The sisters aren’t ugly either. Rebecca Bottone’s Clorinda fancies herself as a dancer and younger sister Tisbe (Máire Flavin in broderie anglais chemise and shorts) is well into her skin care regime.  Don Magnifico is a doting father to them, however much he rejects Angelina, known, as the programme puts it, as Cenerentola. When his daughters disturb his dream, Graeme Danby is scruffy in dressing-gown, relating a convoluted tale of a donkey growing feathers.  Invited to the palace, he is dapper in a sickeningly sweetie-pink three-piece. His daughters have distinctly donkey laughs …

Nico Darmanin is a robust tenor, investing Don Ramiro (AKA Prince Charming) with a bit more character. Changing places with his valet, Dandini ,gives him greater freedom of movement and allows him to meet and fall in love with Cenerentola/Angelina. He is rightly incensed at Magnifico’s treatment of Angelina, entertained by Dandini’s impersonation, and appalled by the sisters. He has a good foil in Richard Burkhard’s Dandini, who relishes the opportunity to play the master, and hams shamelessly the effect on him of the sisters. There‘s a malicious glee in the way Burkhard at last reveals his true identity to Don Magnifico.

It’s worth mentioning Pascaline Verrier’s choreography – there is a lot of movement in this production, and a lot of very impressive falling down in a dead faint. The sisters, in particular, are working hard with dumb show and exaggerated reactions as to who they think is the prince.

Alidoro, the prince’s tutor, is part pander, part moral centre, part fairy godfather. John Molloy, elegant in tailcoat in the same grey as the Prince, Dandini and the gentlemen of the chorus, moves authoritatively through the production, and sings beautifully.

As Angelina, Victoria Yarovaya’s everyday costume is dowdy, her grey ball-dress architectural, but her voice is rich, liquid and controlled as she flows up and down the scales. Her love-duet with Darmanin is gorgeous.
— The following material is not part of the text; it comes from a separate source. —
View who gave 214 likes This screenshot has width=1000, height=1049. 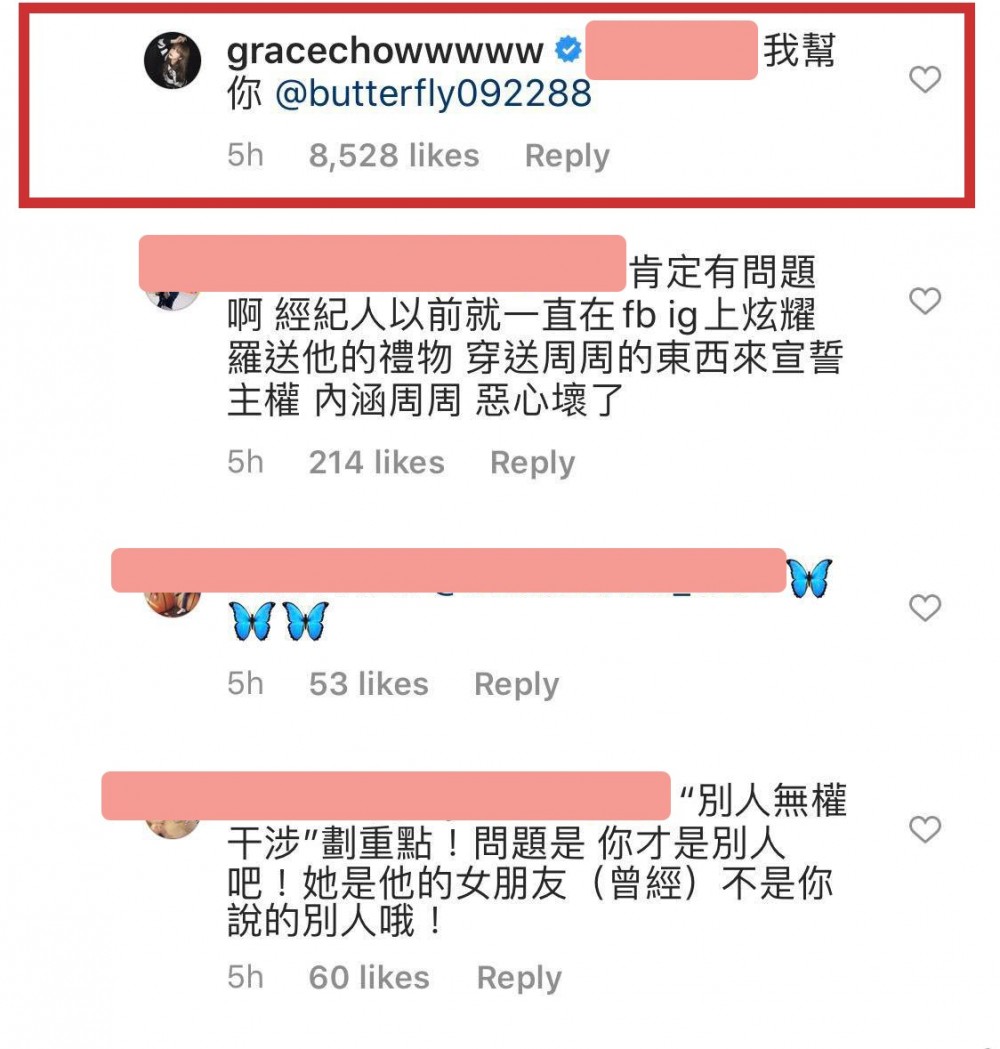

She provides a calm centre, even in her moments of high emotion and distress, of sincerity and goodness.

Conductor William Lacey and the orchestra keep Rossini’s melodies rollicking along, though occasionally the sound overwhelms the singing.

Any lingering doubts of this production’s debts to panto were resolved when, in the curtain calls, Dandini slapped his thigh. Oh, yes he did.